Amendement de M. Jean-Philippe Tanguy et les membres du groupe Rassembleme (RN) · proposition de loi visant à la nationalisation d'ArcelorMittal France afin de préserver la souveraineté industrielle de la France
L'amendement n° 42 de M. Jean-Philippe Tanguy après l'article 2 de la proposition de loi visant à la nationalisation d'ArcelorMittal France afin de préserver la souveraineté industrielle de la France
Le 27 novembre 2025, l'Assemblée nationale a rejeté l'amendement n° 42 de M. Jean-Philippe Tanguy après l'article 2 de la proposition de loi visant à la nationalisation d'ArcelorMittal France afin de préserver la souveraineté industrielle de la France (première lecture) par 41 voix pour, 150 contre et 3 abstentions (194 votants sur 577). Ont voté pour, en majorité : UDR (2/16), RN (39/123). Contre : LFI (67/71), GDR (9/17), ECO (13/38), SOC (24/69), DEM (6/36), EPR (16/91), HOR (10/34), DR (5/49). Absents ou non-votants en majorité : LIOT (22/22), NI (9/9).

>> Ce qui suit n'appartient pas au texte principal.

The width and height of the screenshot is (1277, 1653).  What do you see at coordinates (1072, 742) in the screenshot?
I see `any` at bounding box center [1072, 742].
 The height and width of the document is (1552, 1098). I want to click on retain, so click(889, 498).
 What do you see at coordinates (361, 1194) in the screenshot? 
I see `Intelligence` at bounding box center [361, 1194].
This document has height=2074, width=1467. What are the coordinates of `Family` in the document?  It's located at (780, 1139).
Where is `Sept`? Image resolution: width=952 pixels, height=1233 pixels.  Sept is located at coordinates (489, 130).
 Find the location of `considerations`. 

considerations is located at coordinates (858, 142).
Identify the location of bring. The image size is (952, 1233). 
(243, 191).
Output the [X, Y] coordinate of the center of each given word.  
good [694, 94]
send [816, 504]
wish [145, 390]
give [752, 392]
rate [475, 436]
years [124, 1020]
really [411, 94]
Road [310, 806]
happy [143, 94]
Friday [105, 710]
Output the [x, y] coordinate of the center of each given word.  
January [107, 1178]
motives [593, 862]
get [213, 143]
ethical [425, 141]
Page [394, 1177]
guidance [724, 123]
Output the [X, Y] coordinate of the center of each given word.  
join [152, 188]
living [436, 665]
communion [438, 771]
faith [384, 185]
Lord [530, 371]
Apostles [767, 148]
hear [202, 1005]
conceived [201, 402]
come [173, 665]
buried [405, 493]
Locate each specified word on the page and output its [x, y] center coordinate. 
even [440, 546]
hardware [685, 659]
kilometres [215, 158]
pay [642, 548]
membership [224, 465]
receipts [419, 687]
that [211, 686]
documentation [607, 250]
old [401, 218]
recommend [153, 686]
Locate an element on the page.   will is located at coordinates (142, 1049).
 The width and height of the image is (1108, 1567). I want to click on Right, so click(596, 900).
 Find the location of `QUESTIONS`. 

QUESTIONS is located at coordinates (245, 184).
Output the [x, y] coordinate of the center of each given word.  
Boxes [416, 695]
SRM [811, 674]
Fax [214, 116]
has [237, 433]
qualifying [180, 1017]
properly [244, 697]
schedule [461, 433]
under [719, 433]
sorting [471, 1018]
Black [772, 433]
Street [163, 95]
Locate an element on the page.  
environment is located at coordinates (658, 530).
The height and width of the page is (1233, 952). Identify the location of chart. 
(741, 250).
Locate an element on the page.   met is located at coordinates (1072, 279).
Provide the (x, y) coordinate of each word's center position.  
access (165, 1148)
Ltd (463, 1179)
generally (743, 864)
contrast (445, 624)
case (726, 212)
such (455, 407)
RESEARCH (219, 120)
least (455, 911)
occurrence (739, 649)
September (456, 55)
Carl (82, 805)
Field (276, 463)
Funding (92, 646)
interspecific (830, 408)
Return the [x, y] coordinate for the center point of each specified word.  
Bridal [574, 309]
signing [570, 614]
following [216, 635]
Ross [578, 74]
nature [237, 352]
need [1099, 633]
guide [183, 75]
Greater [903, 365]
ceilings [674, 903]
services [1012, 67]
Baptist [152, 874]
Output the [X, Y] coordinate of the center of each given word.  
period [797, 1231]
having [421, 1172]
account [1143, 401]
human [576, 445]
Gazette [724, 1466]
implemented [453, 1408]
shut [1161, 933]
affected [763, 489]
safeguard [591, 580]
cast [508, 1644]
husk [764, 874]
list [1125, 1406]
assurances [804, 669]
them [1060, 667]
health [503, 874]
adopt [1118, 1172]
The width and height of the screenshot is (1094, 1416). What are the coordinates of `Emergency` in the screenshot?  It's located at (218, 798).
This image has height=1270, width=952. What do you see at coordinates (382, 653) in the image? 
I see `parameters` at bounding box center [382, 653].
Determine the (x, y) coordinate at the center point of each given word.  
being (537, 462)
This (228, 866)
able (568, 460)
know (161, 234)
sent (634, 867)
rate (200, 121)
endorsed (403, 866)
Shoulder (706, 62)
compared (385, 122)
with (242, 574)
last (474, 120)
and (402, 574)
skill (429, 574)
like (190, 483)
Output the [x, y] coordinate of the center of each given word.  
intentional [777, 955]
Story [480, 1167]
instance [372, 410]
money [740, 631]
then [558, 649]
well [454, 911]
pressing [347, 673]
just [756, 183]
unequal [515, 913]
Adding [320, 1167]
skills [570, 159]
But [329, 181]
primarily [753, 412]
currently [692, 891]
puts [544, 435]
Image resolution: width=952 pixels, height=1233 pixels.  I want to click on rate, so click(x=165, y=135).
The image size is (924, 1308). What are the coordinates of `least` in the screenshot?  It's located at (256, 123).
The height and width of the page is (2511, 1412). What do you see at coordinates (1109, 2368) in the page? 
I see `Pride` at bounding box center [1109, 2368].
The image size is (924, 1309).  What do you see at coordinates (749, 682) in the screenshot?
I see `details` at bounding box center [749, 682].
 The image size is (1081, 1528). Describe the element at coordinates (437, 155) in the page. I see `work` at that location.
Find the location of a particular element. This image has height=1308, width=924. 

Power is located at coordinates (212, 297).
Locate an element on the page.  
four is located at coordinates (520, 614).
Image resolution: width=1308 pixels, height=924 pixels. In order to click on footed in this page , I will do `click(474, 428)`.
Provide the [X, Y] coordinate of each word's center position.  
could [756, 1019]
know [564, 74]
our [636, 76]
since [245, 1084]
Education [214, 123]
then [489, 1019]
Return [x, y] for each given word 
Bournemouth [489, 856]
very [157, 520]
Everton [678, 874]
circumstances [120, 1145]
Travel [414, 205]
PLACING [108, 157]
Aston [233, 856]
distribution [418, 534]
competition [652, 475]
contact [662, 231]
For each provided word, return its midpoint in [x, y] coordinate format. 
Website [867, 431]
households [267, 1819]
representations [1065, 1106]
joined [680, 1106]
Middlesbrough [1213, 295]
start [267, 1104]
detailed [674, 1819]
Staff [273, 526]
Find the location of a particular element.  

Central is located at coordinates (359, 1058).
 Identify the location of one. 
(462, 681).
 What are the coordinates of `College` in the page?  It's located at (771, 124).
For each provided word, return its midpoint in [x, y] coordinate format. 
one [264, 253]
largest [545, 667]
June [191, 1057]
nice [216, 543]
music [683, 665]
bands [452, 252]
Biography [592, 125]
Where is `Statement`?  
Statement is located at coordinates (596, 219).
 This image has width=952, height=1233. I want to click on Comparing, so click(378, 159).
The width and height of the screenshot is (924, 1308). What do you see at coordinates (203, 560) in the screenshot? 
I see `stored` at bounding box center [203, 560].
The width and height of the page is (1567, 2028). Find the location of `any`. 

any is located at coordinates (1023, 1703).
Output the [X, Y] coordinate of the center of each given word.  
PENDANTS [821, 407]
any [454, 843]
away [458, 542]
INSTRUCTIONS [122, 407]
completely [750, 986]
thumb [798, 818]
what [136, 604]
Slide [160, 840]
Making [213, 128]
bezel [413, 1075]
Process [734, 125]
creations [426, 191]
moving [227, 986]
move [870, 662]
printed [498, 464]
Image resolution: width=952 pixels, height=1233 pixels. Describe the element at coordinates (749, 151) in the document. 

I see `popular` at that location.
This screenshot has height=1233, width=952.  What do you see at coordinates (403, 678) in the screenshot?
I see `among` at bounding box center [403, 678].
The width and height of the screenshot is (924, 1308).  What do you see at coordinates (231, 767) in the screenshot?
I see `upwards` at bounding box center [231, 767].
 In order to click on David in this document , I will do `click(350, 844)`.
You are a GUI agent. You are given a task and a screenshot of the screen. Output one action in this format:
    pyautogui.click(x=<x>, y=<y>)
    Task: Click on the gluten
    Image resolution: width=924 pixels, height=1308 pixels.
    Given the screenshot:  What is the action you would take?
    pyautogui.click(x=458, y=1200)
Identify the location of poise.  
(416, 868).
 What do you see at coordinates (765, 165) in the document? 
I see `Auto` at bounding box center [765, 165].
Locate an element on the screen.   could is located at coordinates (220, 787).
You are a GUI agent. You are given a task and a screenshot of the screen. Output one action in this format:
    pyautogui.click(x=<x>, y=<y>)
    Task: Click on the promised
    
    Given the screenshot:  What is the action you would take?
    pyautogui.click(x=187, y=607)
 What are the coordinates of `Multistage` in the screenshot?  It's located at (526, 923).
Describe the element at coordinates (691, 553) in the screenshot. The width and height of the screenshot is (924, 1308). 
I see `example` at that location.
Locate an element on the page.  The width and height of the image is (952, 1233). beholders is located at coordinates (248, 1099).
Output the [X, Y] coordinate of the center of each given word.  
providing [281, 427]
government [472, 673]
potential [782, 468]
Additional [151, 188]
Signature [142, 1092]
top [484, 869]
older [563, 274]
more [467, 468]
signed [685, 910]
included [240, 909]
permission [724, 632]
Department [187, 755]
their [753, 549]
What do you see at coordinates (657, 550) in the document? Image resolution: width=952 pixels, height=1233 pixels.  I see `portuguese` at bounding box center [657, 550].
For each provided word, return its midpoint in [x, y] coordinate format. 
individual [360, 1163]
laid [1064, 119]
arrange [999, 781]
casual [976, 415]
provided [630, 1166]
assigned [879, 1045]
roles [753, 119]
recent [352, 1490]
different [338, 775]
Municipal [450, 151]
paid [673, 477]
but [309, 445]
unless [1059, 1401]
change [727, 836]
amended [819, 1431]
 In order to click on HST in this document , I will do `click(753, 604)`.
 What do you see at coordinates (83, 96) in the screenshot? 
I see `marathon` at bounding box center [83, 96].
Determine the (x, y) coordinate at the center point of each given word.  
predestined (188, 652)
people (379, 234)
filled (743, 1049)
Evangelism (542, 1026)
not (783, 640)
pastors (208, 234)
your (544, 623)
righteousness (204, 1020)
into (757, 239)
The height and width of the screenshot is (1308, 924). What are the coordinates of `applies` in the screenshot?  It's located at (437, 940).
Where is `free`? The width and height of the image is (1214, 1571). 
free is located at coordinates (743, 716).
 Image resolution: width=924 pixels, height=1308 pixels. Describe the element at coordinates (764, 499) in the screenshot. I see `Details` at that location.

Ce que l'auteur de l'amendement explique
« La question de la nationalisation par l’État de sites industriels appartenant à des groupes ou filières étrangères soulève aujourd’hui d’importantes incertitudes juridiques. Si le droit français permet, en théorie, toute nationalisation par la loi, le cadre applicable aux entreprises intégrées à des groupes transnationaux demeure insuffisamment clarifié. Les textes existants – notamment la loi du 6 août 1986 et l’ordonnance de 2014 – encadrent essentiellement les participations publiques et les actions spécifiques, mais ne définissent pas précisément les modalités selon lesquelles l’État pourrait isoler, évaluer et transférer des actifs détenus par une société étrangère, ni l’articulation avec les droits du groupe, les règles européennes de circulation des capitaux ou les obligations indemnitaires associées. Ce flou expose potentiellement l’État à des contentieux complexes, tant constitutionnels qu’européens ou arbitraux, ainsi qu’à des incertitudes quant au périmètre des actifs concernés et à leur valorisation. En conséquence, le présent amendement demande un rapport au Gouvernement afin d’établir un diagnostic rigoureux du cadre applicable, des obstacles identifiés et des pistes d’évolution possibles pour sécuriser juridiquement toute opération future de reprise publique d’actifs industriels stratégiques détenus par des acteurs étrangers. »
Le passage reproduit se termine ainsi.